Metin bölümü:
Adanın tek adamı

Rauf Denktaş, kendisi gibi Kıbrıs davasında mühim rol oynamış Baflı hâkim Raif Beyin oğludur. İngiliz lisesini bitirdikten sonra, İngiltere’de okudu. İngiliz hâkimiyeti zamanında adada avukatlık yaptı. 1948’den beni siyasî hayatın içinde ve Rum teröristlere karşı, mensupları Türkiye’de talim gören Türk Mukavemet Teşkilâtı‘nın kurucularındandır. Menderes hükümetini adaya asker çıkarmaya ikna etti. 1960’da kurulan Kıbrıs Cumhuriyeti‘nde Türk Cemaat Reisi sıfatıyla Fazıl Küçük’ten sonra adanın iki numaralı adamı oldu. 1963’teki Rum terörü üzerine Türkiye’yi adaya müdahaleye yönlendirdi. Bu sebeple adaya girişi yasaklandı. Ancak 1968’de affedilerek adaya dönebildi.

DOĞRU BİLDİĞİNDEN ŞAŞMADI
Financial Times‘ın dediğine göre, tüm siyasî kariyeri boyunca kendi halkı için müstakil bir devlet istedi ve adanın birleştirilmesine karşı çıktı. 1960 öncesinde Rum EOKA hareketi İngiliz sömürgeciliğine karşı mücadele ettiği ve adanın Yunanistan’la birleşmesini sağlamaya çalıştığı halde; Kıbrıslı Türkler, İngiliz idaresinin devamından ya da eğer bu olmazsa, adanın Türkiye ile Yunanistan arasında bölünmesinden yana bir hareket başlattı. Adanın tek adamı oldu. Denktaş, Kıbrıslı Rumlarla pek uzlaşmaya varmak istemedi. Büyük nüfuza sahip Türk ordusu da dâhil olmak üzere Türk siyasetçilerini maniple etmekte ustalaştı. Bu bakımdan asrın en büyük liderlerinden birisi olarak tanındı. 2000 seçimlerinde halk desteğini kaybetti. Adanın birleşmesini öngören BM (Annan) Planının referandumda kabul edilmesi, Denktaş siyasetinin mağlubiyeti manasına geldiği için siyasî hayattan çekildi. Adanın Atatürk’ü olarak görülmüştür. Türkiye’deki Ergenekon hareketinin lideri olduğu bile söylenmiştir. Şakacılığı, fotoğraf ve yazarlık merakı itibarıyla renkli bir şahsiyete sahipti. Doğru bildiğinden şaşmadı. Allah taksiratını affetsin. ODTÜ mezunu gitarist oğlu Raif Denktaş‘ın adı, Yunan komplosu olduğu iddia edilen bir esrar kaçaklığına karışmış, sonra da askerî bir kamyonun çarpması neticesi 1985’te şüpheli bir şekilde vefat etmişti.

Veri kesiti:
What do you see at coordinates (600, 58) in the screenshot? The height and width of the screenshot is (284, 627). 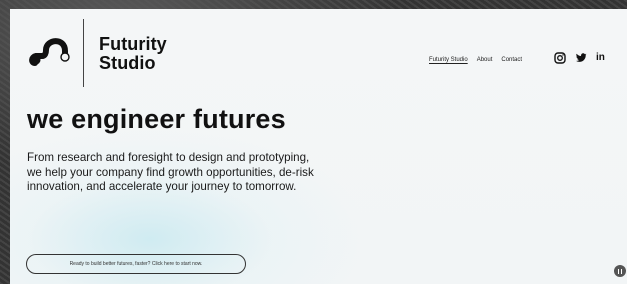 I see `linkedin-icon: in` at bounding box center [600, 58].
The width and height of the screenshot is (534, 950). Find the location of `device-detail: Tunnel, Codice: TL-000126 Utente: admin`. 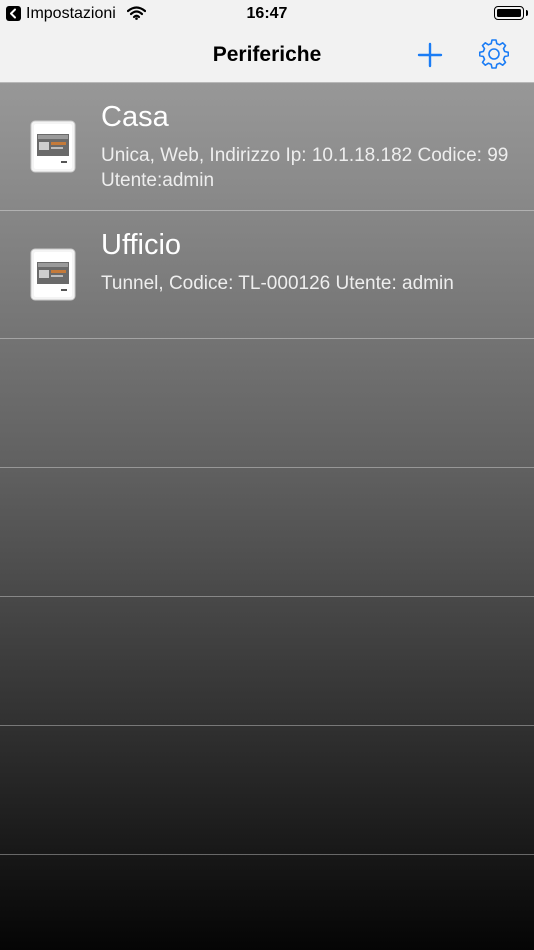

device-detail: Tunnel, Codice: TL-000126 Utente: admin is located at coordinates (278, 284).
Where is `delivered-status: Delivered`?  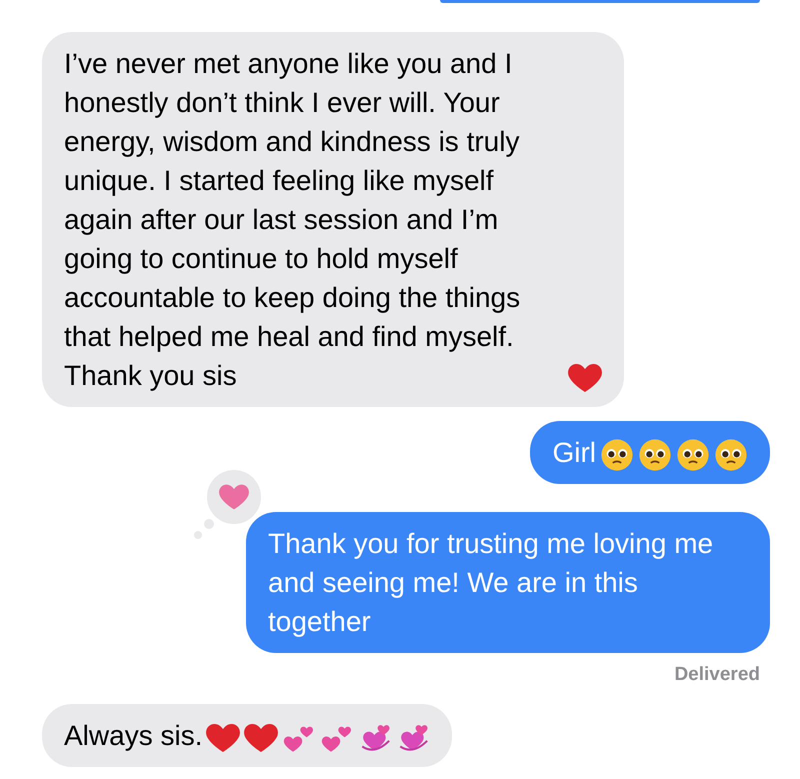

Çalışma maddesi A: Rauf Denktaş'ı anlatan metinde geçen yılları, ilk geçtikleri sırayla ve her birini bir kez yazın.
Çalışma maddesi B: Rauf Denktaş'ı anlatan metni son cümlesinin ardından sürdürün.

Cevap alanı A: 1948, 1960, 1963, 1968, 2000, 1985

Cevap alanı B:
‘DİNDEN SOĞUTTUK’ İTİRAFI
Laik bir zihniyete sahip olmakla beraber, Fazıl Küçük gibi açıktan din aleyhtarı olmadı. Ancak adanın manevi kalkınması için bir şey yapmadığı söylendi. Bir mülâkatta şöyle bir itirafta bulunmuştur: “İngiliz sizi câmiye götürmek istiyor, sizi milli duygularınızdan arındırmak istiyor, sizi Atatürk aleyhdarı yapacak demek suretiyle çocuklarda ve gençlerde bir ürkeklik meydana getirdik.. Kıbrıs’ta, Kur’an okumayı Atatürk inkılâplarına karşı olma, manevî herhangi bir telkinde bulunmayı da gericilik telakki ettiğimiz için Kıbrıs’ta ne hoca, ne imam, ne din adamı yetiştiremedik. Büyük bir boşluk bıraktık. Biz anavatanın ekseriya takipçisi oluruz. Atatürkçülük dinsizliktir dendiği an, burada bunun en ucuna gitmek suretiyle din ile alay edildi. Din adamlarına küfürler savruldu ve din mevzusu açılamaz, konuşulamaz hâle geldi.”

Müftülük kaldırılınca, protokol patriğe kaldı
Kıbrıs’ta dinî hayat
Kıbrıs, 93 Harbi mağlubiyetinden asgarî zararla kurtulmak isteyen Osmanlı hükûmetine yardımcı olması şartıyla, geçici olarak İngiltere idaresine bırakılmıştı. İngiltere, 1914‘te adayı ilhak etti. Lozan‘da bu ilhak resmen tanındı. Adada İstanbul tarafından tayin edilen müftü ve kâdı vardı. Şer’î kanunlar ise varlığını devam ettirdi. İçinde Rauf Denktaş’ın babası Raif Bey’in de bulunduğu bir heyet, artık müftü istemediklerini bildirince, İngilizler müftülüğü kaldırdı. Müslüman cemaatinin reisi sıfatıyla Kıbrıs Müftüsü, vâliden sonra adanın protokolde en önde gelen şahsiyeti idi. Müftülük kaldırılınca, Ortodoks Patriği kendiliğinden bu mevkiyi almış oldu. Adadaki zengin vakıfların hâkimiyeti de böylece laik otoritelerin eline geçmiş oldu.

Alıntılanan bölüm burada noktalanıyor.